| Instructions to follow |
Once the line with "Protecció de dades (1014, 1838)" is found in the entries below, print it and each following line exactly, stopping after the line with "93 825 00 33 (907, 1520)"; print nothing else.

| Input data |
┄┄┄┄┄┄┄┄┄┄

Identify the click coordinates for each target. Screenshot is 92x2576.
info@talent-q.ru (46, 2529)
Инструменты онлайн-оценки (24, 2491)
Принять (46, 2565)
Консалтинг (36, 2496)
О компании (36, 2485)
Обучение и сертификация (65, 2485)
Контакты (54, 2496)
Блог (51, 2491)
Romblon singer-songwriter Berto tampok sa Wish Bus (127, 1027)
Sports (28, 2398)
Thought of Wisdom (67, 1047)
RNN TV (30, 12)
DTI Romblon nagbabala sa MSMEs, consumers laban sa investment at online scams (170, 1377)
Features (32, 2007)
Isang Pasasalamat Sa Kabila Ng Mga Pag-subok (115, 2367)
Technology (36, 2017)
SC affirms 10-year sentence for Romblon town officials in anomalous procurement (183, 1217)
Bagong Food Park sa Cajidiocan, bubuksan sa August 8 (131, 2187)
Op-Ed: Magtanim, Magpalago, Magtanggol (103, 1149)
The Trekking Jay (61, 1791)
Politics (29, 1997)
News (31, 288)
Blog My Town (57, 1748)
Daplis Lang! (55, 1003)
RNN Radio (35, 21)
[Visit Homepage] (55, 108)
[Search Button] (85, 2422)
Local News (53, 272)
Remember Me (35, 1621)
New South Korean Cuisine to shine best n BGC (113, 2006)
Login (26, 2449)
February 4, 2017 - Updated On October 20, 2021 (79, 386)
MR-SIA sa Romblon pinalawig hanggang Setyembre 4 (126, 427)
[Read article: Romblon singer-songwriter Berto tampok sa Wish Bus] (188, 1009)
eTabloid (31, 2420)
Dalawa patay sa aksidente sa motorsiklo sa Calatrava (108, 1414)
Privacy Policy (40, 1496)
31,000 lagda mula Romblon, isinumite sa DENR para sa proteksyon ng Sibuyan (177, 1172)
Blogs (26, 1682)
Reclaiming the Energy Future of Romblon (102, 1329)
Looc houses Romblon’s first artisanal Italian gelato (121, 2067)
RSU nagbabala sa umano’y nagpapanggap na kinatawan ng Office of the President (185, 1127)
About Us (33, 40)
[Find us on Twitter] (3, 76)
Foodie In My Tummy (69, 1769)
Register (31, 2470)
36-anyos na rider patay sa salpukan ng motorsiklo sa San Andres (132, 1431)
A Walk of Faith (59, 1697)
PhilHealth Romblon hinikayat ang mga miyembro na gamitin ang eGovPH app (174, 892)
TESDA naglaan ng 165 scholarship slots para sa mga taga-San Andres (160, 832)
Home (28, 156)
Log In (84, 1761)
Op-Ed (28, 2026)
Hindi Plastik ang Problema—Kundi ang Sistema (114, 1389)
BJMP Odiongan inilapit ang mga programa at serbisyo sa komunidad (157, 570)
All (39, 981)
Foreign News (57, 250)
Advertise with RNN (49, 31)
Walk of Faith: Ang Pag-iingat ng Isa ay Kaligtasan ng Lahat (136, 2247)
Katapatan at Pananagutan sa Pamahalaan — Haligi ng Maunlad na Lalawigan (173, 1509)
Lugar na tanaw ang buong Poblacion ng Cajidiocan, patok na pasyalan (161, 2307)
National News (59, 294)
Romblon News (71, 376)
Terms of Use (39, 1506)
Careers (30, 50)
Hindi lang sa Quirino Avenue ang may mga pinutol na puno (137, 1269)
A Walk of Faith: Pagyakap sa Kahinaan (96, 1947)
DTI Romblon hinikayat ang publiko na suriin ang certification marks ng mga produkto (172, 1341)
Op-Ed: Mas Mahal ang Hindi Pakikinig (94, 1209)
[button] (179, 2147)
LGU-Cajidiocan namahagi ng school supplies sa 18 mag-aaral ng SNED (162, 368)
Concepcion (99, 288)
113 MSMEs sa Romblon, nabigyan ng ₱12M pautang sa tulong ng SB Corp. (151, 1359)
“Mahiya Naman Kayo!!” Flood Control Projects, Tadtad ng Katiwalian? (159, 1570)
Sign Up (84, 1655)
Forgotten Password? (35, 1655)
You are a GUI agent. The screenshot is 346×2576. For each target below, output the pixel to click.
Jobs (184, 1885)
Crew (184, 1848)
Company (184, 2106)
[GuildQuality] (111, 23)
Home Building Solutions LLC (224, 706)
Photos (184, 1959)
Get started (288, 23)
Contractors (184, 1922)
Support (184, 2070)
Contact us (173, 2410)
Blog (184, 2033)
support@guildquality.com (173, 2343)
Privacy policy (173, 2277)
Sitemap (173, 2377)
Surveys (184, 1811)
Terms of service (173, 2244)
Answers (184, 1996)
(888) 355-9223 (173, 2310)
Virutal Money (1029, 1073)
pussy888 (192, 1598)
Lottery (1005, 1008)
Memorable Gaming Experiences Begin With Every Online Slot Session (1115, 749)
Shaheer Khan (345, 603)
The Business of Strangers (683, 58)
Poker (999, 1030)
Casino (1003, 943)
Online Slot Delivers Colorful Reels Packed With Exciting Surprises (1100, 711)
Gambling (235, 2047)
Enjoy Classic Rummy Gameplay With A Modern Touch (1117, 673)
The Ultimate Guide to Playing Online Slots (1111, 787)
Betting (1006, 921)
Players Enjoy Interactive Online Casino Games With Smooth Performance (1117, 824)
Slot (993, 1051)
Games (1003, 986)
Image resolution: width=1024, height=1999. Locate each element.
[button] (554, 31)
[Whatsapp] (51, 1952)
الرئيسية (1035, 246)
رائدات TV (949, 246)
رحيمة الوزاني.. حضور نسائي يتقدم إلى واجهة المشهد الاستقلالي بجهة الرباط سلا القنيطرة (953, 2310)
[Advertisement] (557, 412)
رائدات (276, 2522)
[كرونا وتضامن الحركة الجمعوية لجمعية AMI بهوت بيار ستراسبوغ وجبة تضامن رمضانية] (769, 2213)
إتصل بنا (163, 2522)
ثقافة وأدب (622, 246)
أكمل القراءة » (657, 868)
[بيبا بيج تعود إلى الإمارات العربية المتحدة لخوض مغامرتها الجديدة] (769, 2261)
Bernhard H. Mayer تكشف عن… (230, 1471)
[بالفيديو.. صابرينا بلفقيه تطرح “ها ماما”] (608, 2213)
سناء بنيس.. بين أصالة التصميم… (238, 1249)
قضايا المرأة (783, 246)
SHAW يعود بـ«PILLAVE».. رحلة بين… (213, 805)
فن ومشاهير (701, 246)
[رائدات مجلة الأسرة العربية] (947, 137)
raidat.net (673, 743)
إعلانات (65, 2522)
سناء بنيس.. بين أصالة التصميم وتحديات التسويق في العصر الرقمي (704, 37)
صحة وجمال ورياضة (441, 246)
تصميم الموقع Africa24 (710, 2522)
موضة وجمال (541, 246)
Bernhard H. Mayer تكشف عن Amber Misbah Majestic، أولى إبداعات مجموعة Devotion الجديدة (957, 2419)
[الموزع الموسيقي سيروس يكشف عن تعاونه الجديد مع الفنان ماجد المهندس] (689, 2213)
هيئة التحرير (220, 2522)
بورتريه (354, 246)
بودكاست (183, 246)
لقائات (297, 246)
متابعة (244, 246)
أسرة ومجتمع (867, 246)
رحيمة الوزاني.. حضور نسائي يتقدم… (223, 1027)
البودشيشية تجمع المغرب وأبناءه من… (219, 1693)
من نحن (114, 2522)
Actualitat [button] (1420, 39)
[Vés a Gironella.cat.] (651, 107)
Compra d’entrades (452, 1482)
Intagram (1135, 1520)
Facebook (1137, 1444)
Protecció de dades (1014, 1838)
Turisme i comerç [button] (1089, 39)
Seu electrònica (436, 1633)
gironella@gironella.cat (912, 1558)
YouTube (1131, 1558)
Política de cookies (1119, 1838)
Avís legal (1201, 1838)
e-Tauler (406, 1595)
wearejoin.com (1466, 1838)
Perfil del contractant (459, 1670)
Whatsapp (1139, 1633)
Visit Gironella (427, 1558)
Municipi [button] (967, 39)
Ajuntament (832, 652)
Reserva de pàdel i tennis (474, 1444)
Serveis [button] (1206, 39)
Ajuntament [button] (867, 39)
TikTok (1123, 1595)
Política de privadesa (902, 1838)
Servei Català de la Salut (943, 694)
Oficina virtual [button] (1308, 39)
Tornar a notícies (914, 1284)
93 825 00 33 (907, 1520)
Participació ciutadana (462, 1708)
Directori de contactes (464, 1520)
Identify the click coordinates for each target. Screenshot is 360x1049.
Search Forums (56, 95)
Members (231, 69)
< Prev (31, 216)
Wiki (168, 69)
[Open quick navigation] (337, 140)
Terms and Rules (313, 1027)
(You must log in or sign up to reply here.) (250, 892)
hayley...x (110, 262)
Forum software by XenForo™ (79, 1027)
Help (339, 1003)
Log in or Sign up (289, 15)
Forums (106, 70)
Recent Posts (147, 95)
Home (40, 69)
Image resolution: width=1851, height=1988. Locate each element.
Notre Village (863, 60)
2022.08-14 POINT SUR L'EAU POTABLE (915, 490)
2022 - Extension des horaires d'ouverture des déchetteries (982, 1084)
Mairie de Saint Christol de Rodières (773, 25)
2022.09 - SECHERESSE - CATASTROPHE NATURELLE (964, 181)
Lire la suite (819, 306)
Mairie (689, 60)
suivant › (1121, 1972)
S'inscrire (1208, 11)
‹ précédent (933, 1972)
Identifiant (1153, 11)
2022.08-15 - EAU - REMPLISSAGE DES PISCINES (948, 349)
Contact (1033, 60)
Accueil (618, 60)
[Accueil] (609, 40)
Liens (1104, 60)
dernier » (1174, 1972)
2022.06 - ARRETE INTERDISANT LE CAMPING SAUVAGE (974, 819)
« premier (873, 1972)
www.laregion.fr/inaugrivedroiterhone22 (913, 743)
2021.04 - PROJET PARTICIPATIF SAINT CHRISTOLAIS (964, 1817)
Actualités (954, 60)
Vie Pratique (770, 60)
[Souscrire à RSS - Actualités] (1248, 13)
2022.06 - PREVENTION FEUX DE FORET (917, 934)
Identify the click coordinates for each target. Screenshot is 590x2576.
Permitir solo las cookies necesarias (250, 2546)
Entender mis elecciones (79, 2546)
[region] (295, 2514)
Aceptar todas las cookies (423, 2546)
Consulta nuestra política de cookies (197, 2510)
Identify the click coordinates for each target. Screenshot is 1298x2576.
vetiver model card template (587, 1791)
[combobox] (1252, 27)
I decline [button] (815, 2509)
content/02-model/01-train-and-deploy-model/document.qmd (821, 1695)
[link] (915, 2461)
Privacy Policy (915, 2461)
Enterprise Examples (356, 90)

┄┄┄┄┄┄┄┄┄┄

| Written reply |
Protecció de dades (1014, 1838)
Turisme i comerç [button] (1089, 39)
Seu electrònica (436, 1633)
gironella@gironella.cat (912, 1558)
YouTube (1131, 1558)
Política de cookies (1119, 1838)
Avís legal (1201, 1838)
e-Tauler (406, 1595)
wearejoin.com (1466, 1838)
Perfil del contractant (459, 1670)
Whatsapp (1139, 1633)
Visit Gironella (427, 1558)
Municipi [button] (967, 39)
Ajuntament (832, 652)
Reserva de pàdel i tennis (474, 1444)
Serveis [button] (1206, 39)
Ajuntament [button] (867, 39)
TikTok (1123, 1595)
Política de privadesa (902, 1838)
Servei Català de la Salut (943, 694)
Oficina virtual [button] (1308, 39)
Tornar a notícies (914, 1284)
93 825 00 33 (907, 1520)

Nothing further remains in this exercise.